Although, Alteryx has certainly gotten quite a bit of traction. It came public in March of 2017 and the shares have since jumped by over 300% — putting the market value at $3.5 billion.
Design the “Helper App”
Nir Polak, who is the co-founder and CEO of Exabeam, is targeting the SIEM (security information and event management) market for disruption. Some of his rivals include Splunk, McAfee, HP and IBM.
All in all, he’s been making great strides. For example, Nir has recently raised $50 million from investors like Venture Partners, Aspect Ventures, Cisco Investments, Icon Ventures and Norwest Venture Partners.
“You don’t want to go full frontal assault against a big vendor,” said Nir. “They will crush you, their partners will ignore you, and customers may lack the confidence to try out a new vendor. The trick is to design what we call the ‘helper app.’”
The strategy involves finding a gap in an incumbent’s product line and create something that will augment it. This essentially makes you a friend, not a foe.
To this end, Nir initially built an analytics layer on top of existing platforms to help with cyber fraud. “And it worked out,” he said. “We became partners with the major players. We talked to their partners, sold to their customers.”

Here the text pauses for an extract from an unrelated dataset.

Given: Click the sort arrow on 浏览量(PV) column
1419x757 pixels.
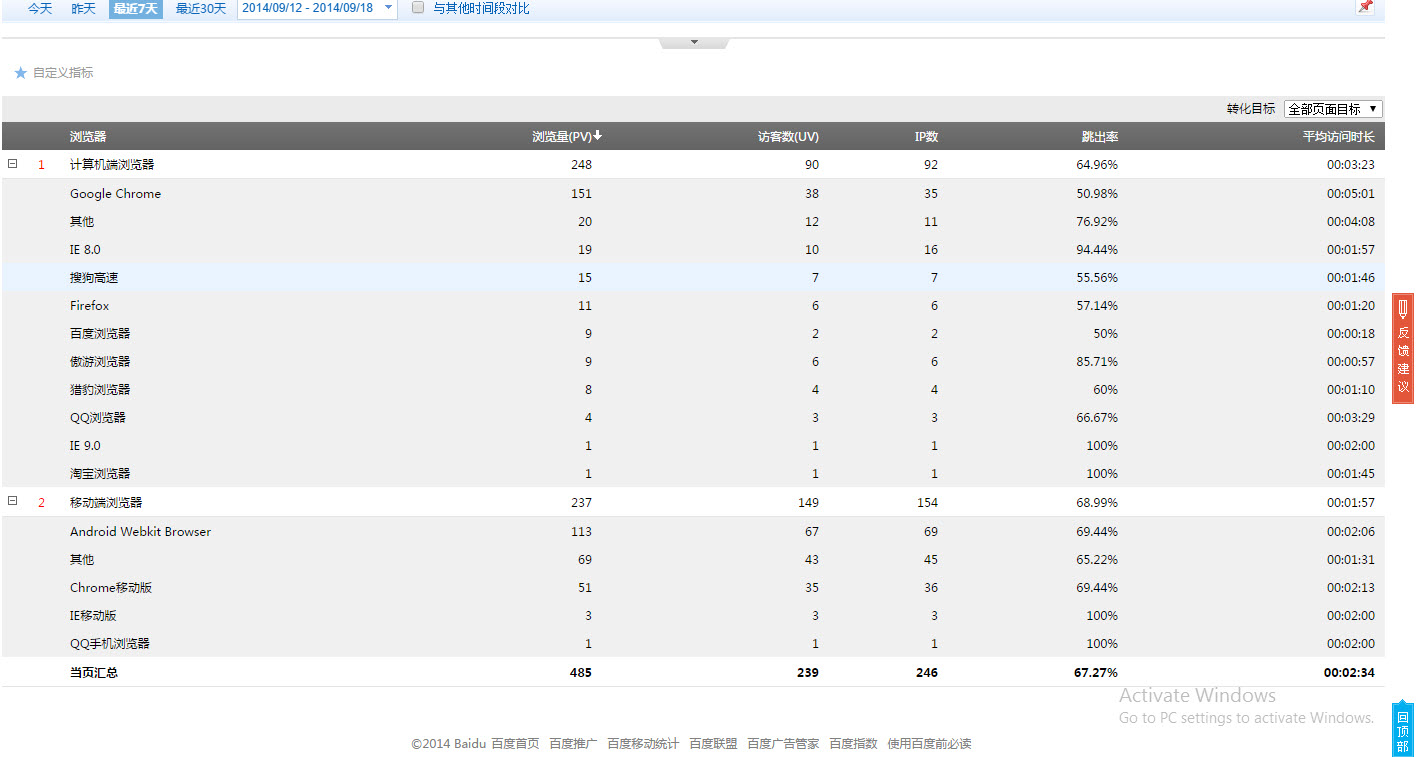Looking at the screenshot, I should (x=597, y=136).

But of course, this strategy must go to the next level if a company is to get to scale. “We poured the profits from the helper app back into engineering, building our next-gen SIEM platform,” said Nir. “Not only did the sales fund development, but we had access to customers who were using all the major SIEM platforms. We had a front-row seat and saw all the problems these customers were having with the legacy products. Needless to say, the big SIEM vendors weren’t pleased, but we had enough sales and momentum to go it alone. Also, we knew from experience how much better our next-gen platform was. When we launched our SIEM, we already had customers committed.”
When it comes to the product, there are three key areas to differentiate on: speed, cost and east-of-use. Keep in mind that it is unrealistic to score high on all. Yet you still need to have at least one where you standout.
“Think of Uber,” said Frank. “It isn’t that much cheaper, and sometimes actually costs much more with surge pricing, but the ease of use and the assurance of actually getting a car is dramatically better than hailing a cab. The digital experience is so compelling that it can in part overcome issues such as cost. Modern consumers pay much more for way less hassle.”